### Document segment
=== Section Start ===
All patients received gonadotropin releasing hormone (GnRH, Buserlin, Hoechst, Germany) analog administered in the previous mid-luteal phase to achieve pituitary desensitization.

The patients were randomly allocated into two groups. With group A (n=40), the length and position of the uterus was determined by using steril spaculum and hystrometer and was recorded. In the control group B (n = 40), the length and position of uterus were not investigated.

Trans cervical intra uterine embryo transfer in 15-25ml of culture medium (Albomin Bayer, Corporation, U.S.A), was performed on all patients 48 hours after oocyte retrieval by using a labotect embryo replacement catheter (Labotect GmbH/72 h, Gottingen, Germany). This catheter was marked with 1 cm graduation allowing the clinician to advance it to 5mm from the uterine fondues based on the previously determined length of the uterine cavity from the external cervical OS.

Thus, the embryos were routinely deposited 5mm from the fondues irrespective of the length of the uterine cavity. The entire embryos transfer procedure was performed in the modified lithotomy position and patients with anteverted uterine had half-full bladder prior to the embryo transfer. Then the clinical pregnancy rate was evaluated in both groups.

Statistical analysis

Data analysis was performed by using chisquare, fisher-exact and ANOVA tests. The statistical significant was defined at P≤0.05. The pregnancy rate was compared according to the length and position of the uterus in group A and then in both groups as a whole.


There were no significant differences in the mean age, duration of infertility and clinical pregnancy in both groups.

The mean age and duration of infertility in the study group (A) and control group (B) were 28.5±4.4, 27.8±2.2 and 7±3.4, 8.7±5.4 respectively. There were no significant differences. In 14 (35%) women in group A, the uterus was retroverted and in 26 (65%) the uterus was anteverted.

The clinical pregnancy rate was marginally higher in the women with anteverted uteri (15% versus 10%), but the difference was not statistically significant (Table I) (P= 0.764).

The incidence of difficult transfer was similar in both uterine positions.

In group A (the study group) the mean length of uterine cavity in pregnant women was 7.9±0.8 and in non-pregnant women was 7.8±0.5. The clinical pregnancy rate in relation to the uterine length was not statistically significant (P= 0.687) (Table III). There were no ectopic pregnancies (EP) in both groups.
=== Section End ===
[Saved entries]
=== Section Start ===
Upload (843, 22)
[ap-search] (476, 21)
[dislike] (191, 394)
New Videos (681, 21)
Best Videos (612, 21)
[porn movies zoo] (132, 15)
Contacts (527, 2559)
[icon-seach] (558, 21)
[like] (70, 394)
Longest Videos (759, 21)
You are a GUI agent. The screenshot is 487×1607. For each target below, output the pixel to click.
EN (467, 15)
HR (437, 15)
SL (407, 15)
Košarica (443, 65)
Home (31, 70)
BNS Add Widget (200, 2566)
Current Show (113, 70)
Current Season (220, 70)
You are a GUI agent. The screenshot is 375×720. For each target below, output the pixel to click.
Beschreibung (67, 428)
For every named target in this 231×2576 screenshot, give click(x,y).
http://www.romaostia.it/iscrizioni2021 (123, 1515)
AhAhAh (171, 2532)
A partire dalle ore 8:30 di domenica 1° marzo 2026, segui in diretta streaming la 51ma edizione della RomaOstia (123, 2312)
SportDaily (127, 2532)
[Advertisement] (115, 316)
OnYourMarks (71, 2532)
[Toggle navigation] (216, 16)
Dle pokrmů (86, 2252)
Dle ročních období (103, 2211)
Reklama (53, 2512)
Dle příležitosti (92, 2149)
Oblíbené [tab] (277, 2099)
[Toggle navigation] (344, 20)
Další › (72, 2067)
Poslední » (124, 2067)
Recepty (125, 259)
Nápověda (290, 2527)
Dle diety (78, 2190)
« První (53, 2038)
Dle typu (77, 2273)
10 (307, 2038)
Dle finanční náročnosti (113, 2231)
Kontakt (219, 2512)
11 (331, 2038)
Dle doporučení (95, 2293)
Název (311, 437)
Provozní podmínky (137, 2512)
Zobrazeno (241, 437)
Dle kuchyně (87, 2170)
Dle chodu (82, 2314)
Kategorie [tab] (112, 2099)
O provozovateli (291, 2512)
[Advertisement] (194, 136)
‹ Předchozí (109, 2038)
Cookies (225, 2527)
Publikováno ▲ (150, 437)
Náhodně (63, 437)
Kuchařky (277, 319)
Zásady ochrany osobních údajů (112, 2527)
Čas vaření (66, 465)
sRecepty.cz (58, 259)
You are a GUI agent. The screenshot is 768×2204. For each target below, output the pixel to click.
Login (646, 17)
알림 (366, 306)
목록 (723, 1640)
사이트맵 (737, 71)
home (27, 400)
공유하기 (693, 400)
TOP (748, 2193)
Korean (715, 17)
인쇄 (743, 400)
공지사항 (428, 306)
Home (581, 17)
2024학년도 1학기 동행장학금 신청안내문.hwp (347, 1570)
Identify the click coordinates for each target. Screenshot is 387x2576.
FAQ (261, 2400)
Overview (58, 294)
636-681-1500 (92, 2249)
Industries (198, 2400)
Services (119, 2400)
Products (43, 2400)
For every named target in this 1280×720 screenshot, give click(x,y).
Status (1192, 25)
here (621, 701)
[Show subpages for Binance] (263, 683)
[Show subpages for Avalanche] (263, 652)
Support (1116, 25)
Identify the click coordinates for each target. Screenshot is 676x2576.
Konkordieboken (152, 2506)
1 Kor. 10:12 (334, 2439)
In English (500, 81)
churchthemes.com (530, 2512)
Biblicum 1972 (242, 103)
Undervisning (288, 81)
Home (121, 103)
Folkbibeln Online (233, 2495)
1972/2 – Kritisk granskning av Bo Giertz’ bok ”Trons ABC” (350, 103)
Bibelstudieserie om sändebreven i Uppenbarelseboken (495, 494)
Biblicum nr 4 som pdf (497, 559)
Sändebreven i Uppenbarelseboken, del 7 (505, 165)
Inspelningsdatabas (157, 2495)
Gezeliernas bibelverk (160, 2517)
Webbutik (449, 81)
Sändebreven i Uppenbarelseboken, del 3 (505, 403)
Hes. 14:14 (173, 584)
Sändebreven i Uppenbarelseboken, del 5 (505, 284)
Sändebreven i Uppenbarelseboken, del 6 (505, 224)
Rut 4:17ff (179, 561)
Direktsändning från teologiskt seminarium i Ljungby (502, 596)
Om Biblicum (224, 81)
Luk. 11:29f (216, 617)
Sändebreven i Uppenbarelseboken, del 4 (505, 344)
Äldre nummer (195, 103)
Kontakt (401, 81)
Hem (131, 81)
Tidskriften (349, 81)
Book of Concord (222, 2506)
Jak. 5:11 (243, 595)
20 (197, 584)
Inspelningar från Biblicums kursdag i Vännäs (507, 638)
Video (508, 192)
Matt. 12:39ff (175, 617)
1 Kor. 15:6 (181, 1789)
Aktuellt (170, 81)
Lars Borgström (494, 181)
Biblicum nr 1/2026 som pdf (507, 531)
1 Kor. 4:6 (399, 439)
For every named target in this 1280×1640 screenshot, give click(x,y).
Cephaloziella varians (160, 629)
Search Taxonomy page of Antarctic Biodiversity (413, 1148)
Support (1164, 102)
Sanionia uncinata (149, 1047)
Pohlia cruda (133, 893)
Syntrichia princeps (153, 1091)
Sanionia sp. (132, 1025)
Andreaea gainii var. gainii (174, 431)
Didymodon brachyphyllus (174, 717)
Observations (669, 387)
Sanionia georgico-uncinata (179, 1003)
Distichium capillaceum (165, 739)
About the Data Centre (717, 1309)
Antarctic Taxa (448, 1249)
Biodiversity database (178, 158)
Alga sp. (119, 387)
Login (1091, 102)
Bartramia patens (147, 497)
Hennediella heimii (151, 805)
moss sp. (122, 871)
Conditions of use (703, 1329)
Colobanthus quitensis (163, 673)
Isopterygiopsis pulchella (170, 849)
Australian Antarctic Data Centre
=== Section End ===
### Parts of the exercise
A. Copy everything from "All patients received" down to "achieve pituitary desensitization." in the embryo transfer study, changing "pituitary desensitization" to "pituitary suppression".
B. Extend the embryo transfer study from the point where it currently ends.
The items above are separate from the embryo transfer study.

### Results for each task
A.
All patients received gonadotropin releasing hormone (GnRH, Buserlin, Hoechst, Germany) analog administered in the previous mid-luteal phase to achieve pituitary suppression.

B.
The pregnancy rate in group A was 25% and in group B was 22.5% but the difference was not statistically significant (table II).


According to the results of the study, the pregnancy rate was marginally higher in the study group (A) than the control group (B), but the difference was not statistically significance.

There were no ectopic pergancies in both groups while some of the patients had uterine length <7cm. Thus the results do not support Lesly et al study (1999) in that they found statistically significant higher ectopic pregnancy in patients with small uterine cavity <7cm compared with patients with normal uterine cavity lengths. They suggest that ectopic pregnancy may be related to the size of the uterine cavity but is not necessarily exclusive of the clinical technique of placing the embryos 5 mm from the fondues in IVF-embryo transfer as previously suggested (Yovich and et al., 1985; Nazav et al., 1993). However their study is probably the first report in the medical literature implicating the size of the uterine cavity in the etiology of ectopic pregnancy. Difficult embryo transfer probably increases the odds ratio for ectopic pregnancy in IVF-embryo transfer, but not the size of the uterus. In regard to the position of the uterus, the results of our study indicate that the patients with retroverted uterus had lower pregnancy rate compared with anteverted uterus (10% versus 15%) which was not statistically significant. Thus we conclude that the position of uterus (anteverted or retroverted) does not adversely affect implantation or clinical pregnancy rate.

Further studies are required to examine the indepth role of position and length of the uterus or any mechanisms in relation to pregnancy rate.


We would like to thank Miss A Kermani and Mrs M Shirvani for their help in the preparation of the data.